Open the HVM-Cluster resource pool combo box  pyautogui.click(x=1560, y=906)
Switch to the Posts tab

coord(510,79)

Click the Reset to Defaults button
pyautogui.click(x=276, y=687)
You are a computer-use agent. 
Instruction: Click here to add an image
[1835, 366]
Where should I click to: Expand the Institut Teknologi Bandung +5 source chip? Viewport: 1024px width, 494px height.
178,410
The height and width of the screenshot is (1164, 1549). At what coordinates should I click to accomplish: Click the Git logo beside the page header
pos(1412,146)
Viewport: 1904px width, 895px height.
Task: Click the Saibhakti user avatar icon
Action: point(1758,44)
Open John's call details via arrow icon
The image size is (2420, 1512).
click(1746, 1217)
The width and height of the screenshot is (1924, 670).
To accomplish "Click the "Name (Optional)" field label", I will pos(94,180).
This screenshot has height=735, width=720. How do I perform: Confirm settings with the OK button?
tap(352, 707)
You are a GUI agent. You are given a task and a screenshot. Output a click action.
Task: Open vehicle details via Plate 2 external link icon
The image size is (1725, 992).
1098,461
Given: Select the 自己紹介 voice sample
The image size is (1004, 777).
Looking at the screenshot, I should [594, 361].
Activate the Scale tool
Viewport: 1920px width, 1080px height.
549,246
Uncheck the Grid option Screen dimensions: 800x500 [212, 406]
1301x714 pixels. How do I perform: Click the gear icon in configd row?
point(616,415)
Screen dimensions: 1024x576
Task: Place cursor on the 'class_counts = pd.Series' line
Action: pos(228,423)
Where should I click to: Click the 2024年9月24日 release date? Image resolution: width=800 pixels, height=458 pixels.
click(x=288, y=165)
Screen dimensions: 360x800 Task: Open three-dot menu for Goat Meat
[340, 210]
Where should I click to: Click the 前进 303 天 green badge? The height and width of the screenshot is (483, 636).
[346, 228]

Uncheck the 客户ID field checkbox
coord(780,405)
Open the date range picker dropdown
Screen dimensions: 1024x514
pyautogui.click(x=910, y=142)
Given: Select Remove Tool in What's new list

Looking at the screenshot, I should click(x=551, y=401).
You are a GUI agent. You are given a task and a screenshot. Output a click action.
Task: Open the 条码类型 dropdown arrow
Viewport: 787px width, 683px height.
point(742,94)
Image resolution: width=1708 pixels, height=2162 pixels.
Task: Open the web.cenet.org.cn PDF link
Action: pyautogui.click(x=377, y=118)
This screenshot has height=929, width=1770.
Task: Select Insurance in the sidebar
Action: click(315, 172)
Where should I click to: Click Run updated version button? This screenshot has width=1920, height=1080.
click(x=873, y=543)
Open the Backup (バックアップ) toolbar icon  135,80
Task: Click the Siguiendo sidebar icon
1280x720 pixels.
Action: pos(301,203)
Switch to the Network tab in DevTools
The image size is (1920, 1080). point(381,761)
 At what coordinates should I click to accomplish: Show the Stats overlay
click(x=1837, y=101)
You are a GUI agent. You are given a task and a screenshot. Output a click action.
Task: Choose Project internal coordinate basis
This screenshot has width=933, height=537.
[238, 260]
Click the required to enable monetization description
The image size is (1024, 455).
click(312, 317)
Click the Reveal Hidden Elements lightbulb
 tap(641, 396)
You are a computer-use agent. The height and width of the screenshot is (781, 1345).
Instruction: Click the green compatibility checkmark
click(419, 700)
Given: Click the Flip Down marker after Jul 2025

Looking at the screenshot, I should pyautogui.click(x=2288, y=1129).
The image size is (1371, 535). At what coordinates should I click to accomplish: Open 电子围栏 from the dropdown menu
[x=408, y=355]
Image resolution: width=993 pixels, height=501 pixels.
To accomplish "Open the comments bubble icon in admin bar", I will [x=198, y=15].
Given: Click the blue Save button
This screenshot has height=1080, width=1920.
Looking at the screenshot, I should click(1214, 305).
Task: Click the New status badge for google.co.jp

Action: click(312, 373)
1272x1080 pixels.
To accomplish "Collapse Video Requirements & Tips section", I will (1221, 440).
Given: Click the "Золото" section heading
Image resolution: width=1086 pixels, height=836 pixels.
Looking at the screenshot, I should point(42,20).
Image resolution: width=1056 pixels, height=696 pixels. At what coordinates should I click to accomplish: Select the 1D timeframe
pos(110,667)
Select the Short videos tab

+++

◆ EXERCISE INSTRUCTIONS
Please identify every line in the records above that contains the word "Uncheck", and copy each of those lines in full.

◆ SOLUTION FOR THIS EXERCISE
Uncheck the Grid option Screen dimensions: 800x500 [212, 406]
Uncheck the 客户ID field checkbox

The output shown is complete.